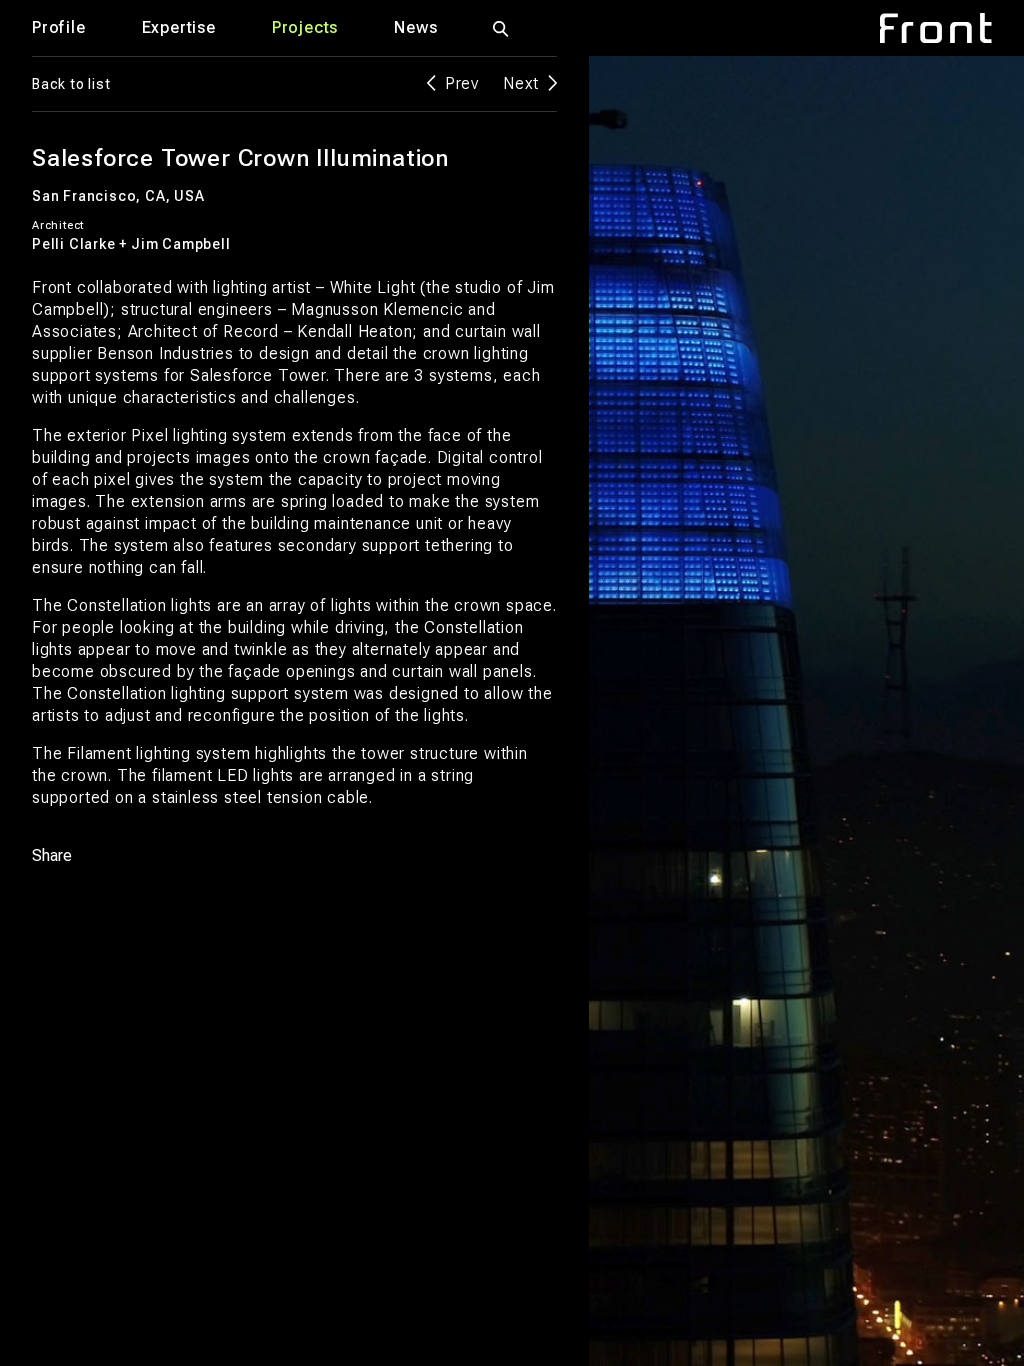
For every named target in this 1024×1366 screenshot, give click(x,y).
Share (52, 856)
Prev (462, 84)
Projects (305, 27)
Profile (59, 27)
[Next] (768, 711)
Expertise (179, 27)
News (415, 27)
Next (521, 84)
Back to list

• • • •

§ **Directions for this task**
The answer is the whole listing retyped exactly, with pictures omitted.

§ **Answer to this problem**
For every named target in this 1024×1366 screenshot, give click(x,y).
Share (52, 856)
Prev (462, 84)
Projects (305, 27)
Profile (59, 27)
[Next] (768, 711)
Expertise (179, 27)
News (415, 27)
Next (521, 84)
Back to list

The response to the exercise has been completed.